WRITTEN INSTRUCTION
Please copy every line of the records below word for word, leaving out the pictures.

++++++++++

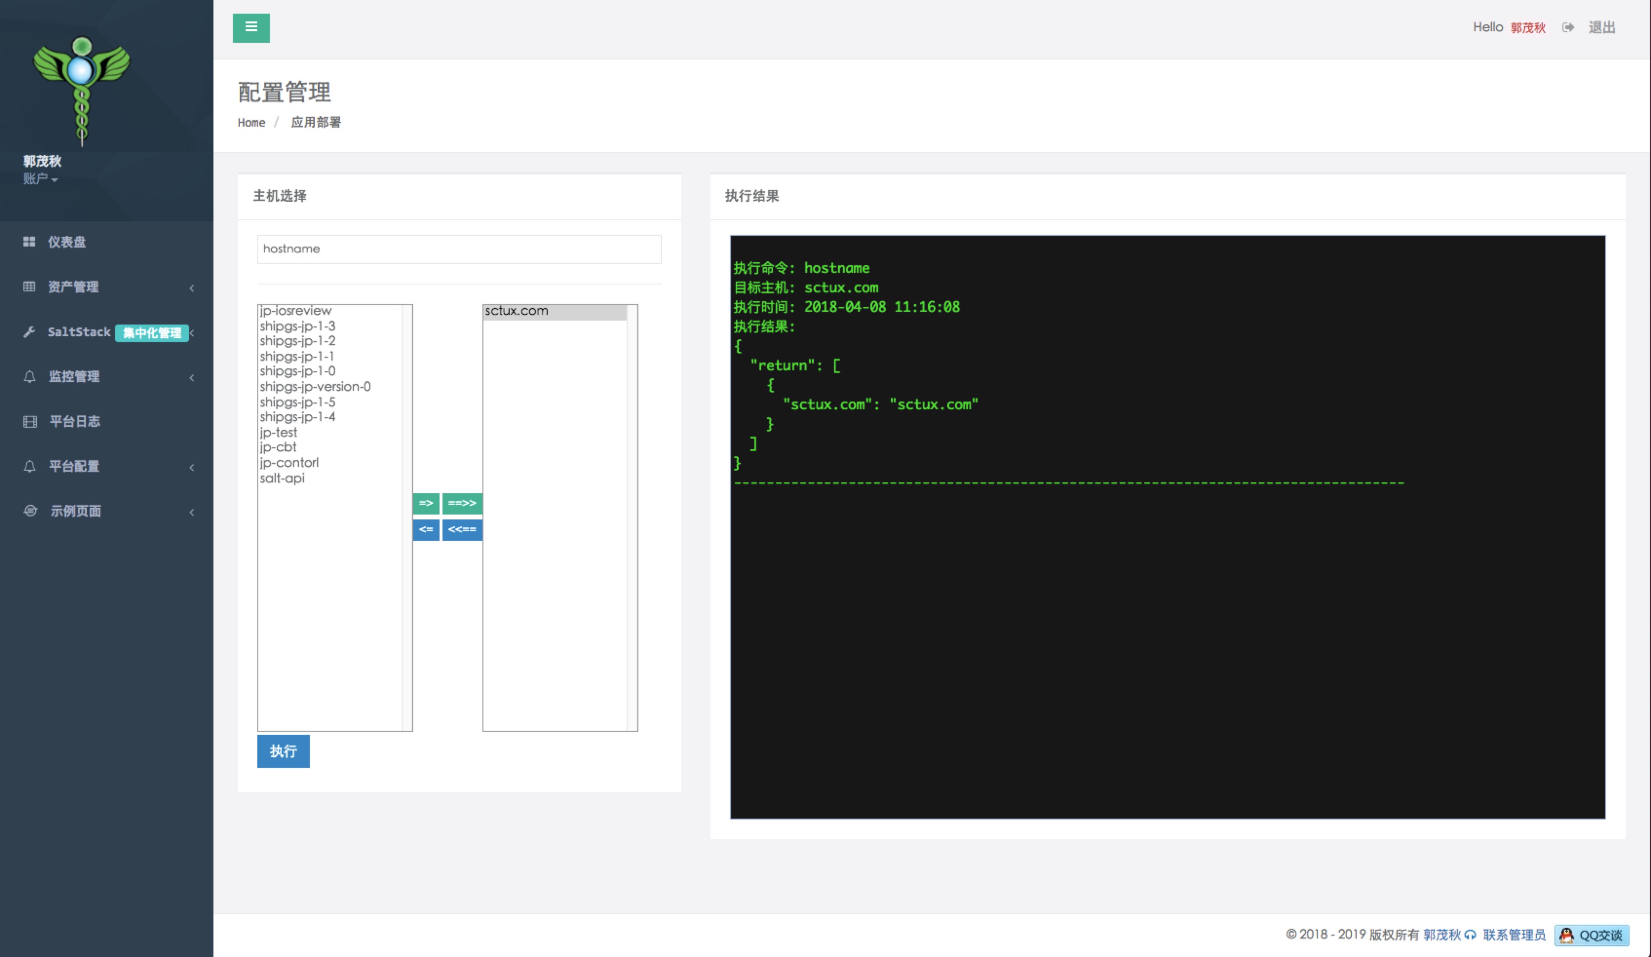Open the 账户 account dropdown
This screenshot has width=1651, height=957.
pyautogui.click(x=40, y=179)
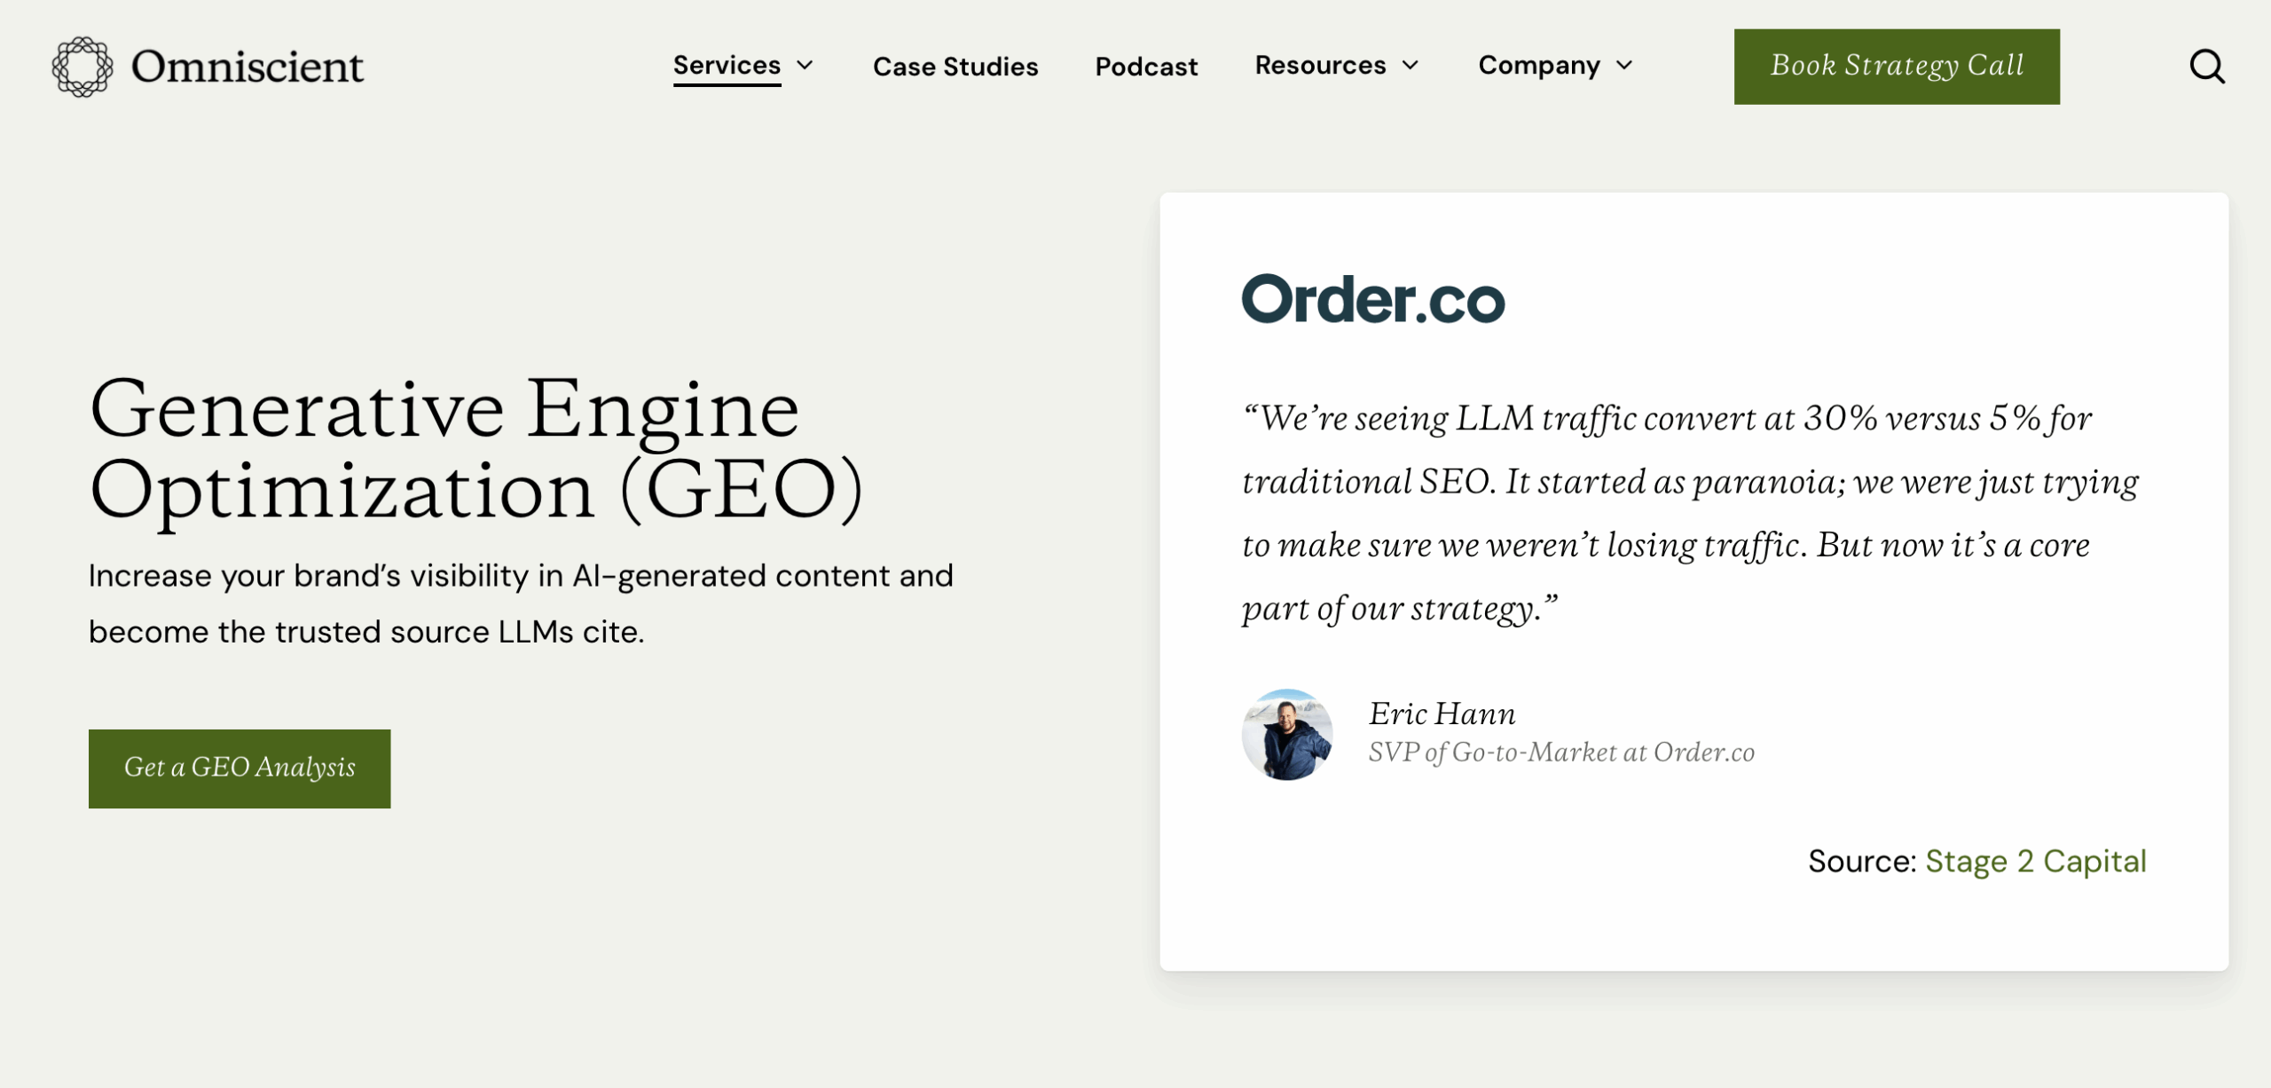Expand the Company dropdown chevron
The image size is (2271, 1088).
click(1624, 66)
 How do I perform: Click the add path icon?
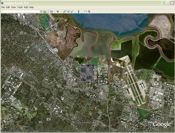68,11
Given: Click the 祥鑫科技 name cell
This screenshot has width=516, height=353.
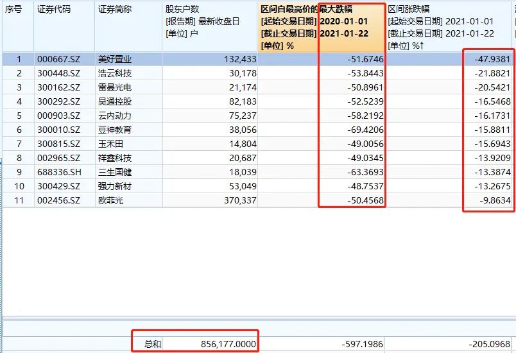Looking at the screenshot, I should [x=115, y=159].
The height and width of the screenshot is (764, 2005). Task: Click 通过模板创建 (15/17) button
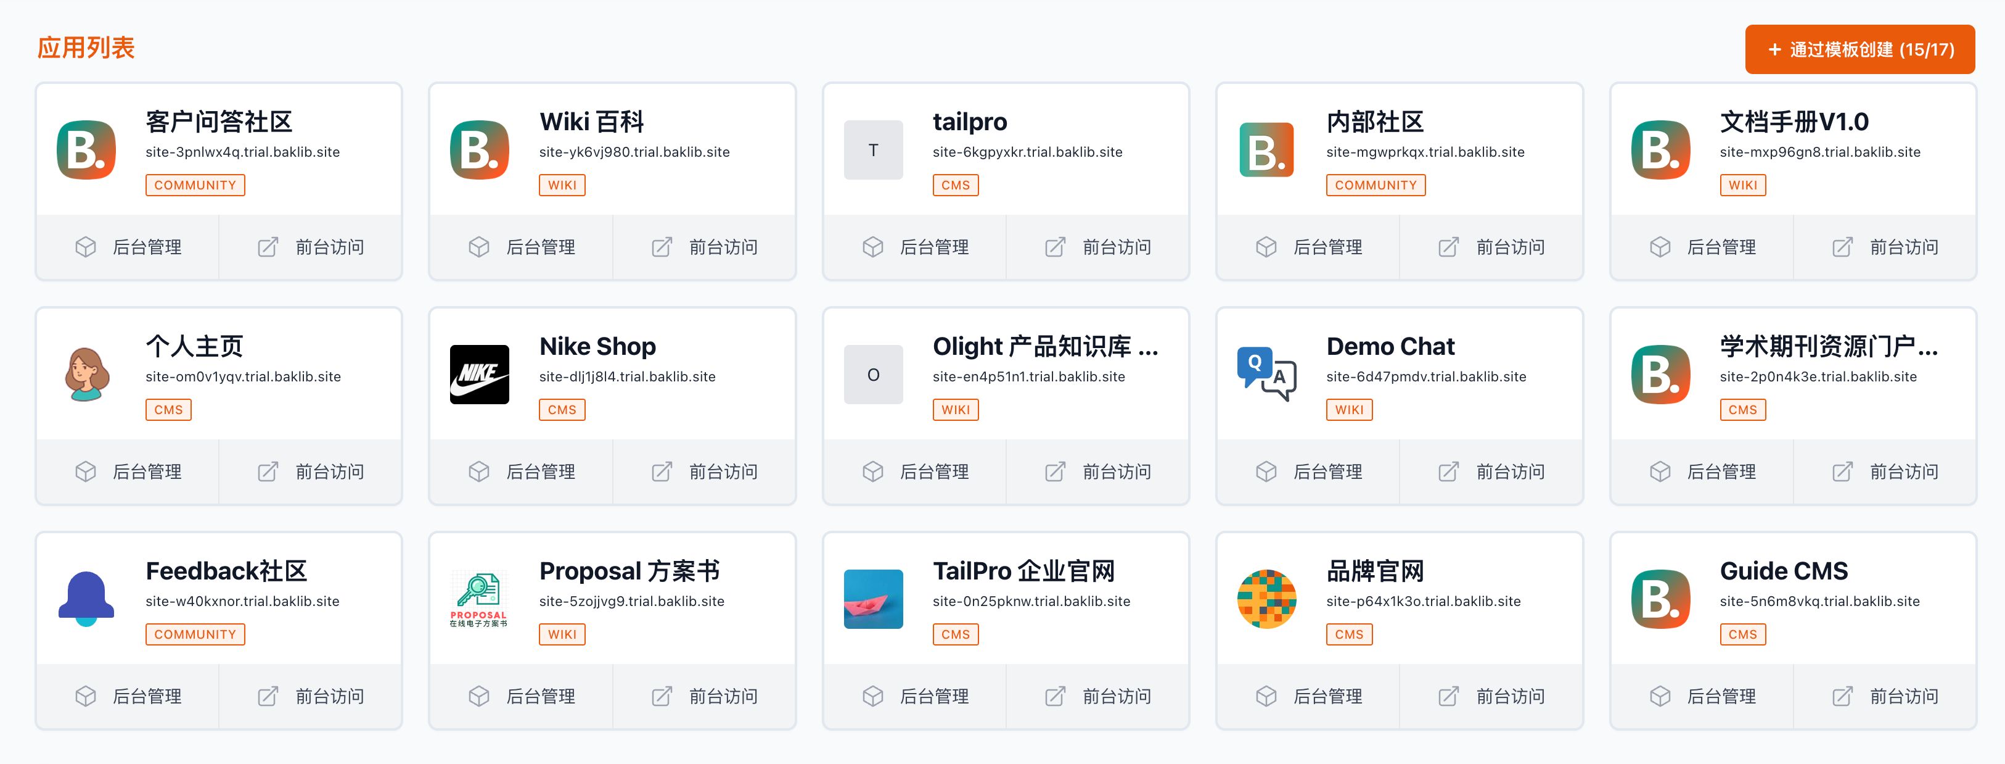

++++++++++

ANSWER TO THE PROBLEM
Open the 账户 account dropdown
This screenshot has width=1651, height=957.
pyautogui.click(x=40, y=179)
Expand the Company dropdown chevron
The image size is (2271, 1088).
click(1624, 66)
 How do I perform: Click the add path icon?
68,11
Given: Click the 祥鑫科技 name cell
This screenshot has width=516, height=353.
Looking at the screenshot, I should [x=115, y=159].
The height and width of the screenshot is (764, 2005). Task: Click 通过模板创建 (15/17) button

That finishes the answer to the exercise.